Clapper later explained that he’d responded in the “least most untruthful manner.”
That episode solidified the principle that if you lie about mass surveillance programs in America, even under oath, you not only get to keep your job, you get to be hired as a professional truth-teller after retirement, a National Security Analyst for CNN. If you try to tell the truth about the same issues, your options are prison or leaving the country forever.
In those 13 years since, Americans became numb to surveillance. It was once a core principle that government couldn’t or shouldn’t spy on citizens without predication. Now much of the country accepts as inevitable the idea that every move we make is being recorded and analyzed.
We know emails and phone conversations are being collected passively, via programs of dubious legality, and the mountains of data we leave behind as our lives move online– from geolocations of cell phones to GPS tracking to travel, banking, and medical records – are increasingly fodder for overt and covert acquisition by federal analysts. As Google admitted last week, federal officials partnered with companies not just to monitor speech but to suppress it on a grand scale.
A lot of these changes have their roots in War on Terror programs that exchanged predication for a pre-crime theory out of Minority Report. Quiet Skies was the paradigmatic example of a program that could take endless liberties with the Constitution because it was secret. When you gather information with no intention of going to court, as the TSA did with Quiet Skies, you never have to justify yourself to a judge. This leads to a lot of what one court called “the exact sort of ‘general, exploratory rummaging’ that the Fourth Amendment was designed to prevent.”

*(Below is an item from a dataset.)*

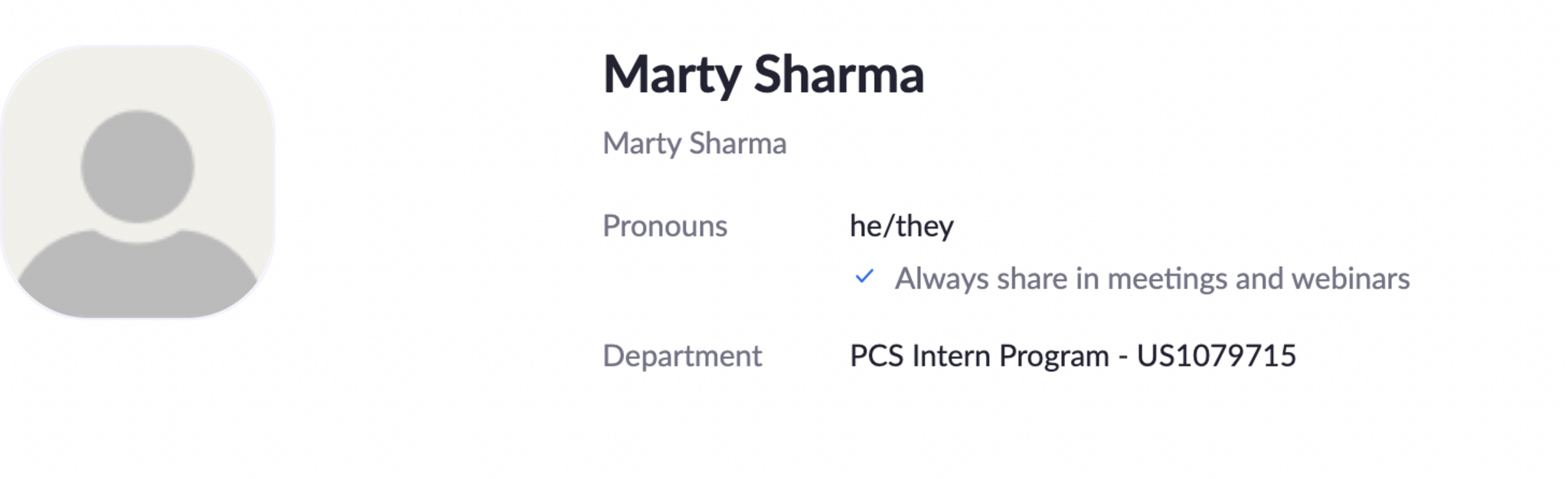1568x479 pixels.
Task: Click the word Marty in bold heading
Action: (x=671, y=74)
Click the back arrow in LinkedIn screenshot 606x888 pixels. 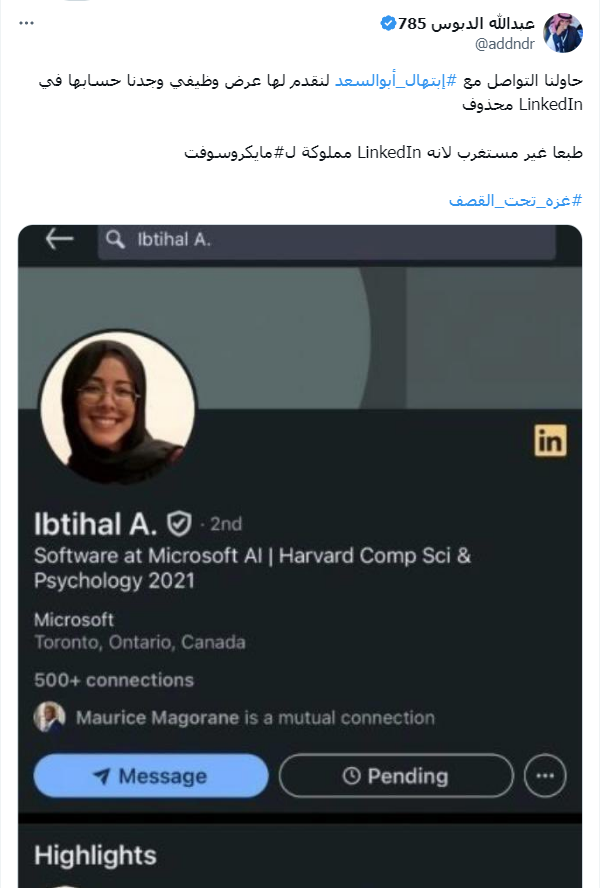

This is a betrayal not just of the public but of people we trained at taxpayer expense to do real and important work. Former Marshal Robert MacLean put it best when he said “The air marshal’s job is to protect the cockpit and the pilots. Let somebody else do the intelligence.”

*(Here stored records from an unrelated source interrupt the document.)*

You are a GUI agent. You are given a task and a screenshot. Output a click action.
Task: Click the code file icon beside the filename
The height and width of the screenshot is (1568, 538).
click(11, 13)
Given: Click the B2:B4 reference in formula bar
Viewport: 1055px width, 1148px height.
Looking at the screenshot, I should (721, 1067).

Similarly in the last decade current and former FBI agents – fellow witness Tristan Leavitt’s firm has represented a number of them – have talked about how since 9/11, the FBI spends less time building cases but does more generalized spying, much of it political. One agent I interviewed said “The distinction between people who believe bad thoughts and people who do bad things” has been “completely lost” on our government since 9/11.
Once you start down the road of collecting information on innocent people, it creates the intellectual justification for doing it again and again. From a contracting perspective, this is the proverbial self-licking ice cream cone, a spiral of endless expense. Morally, all this information-gathering reverses the natural political order, giving elected officials undeserved and unearned power over their bosses – the voters. These programs all need to be reevaluated. A lot of them have to go. People who lie about them in this chamber need to be fired.
Let’s hope the elimination of Quiet Skies is just the beginning. Thank you.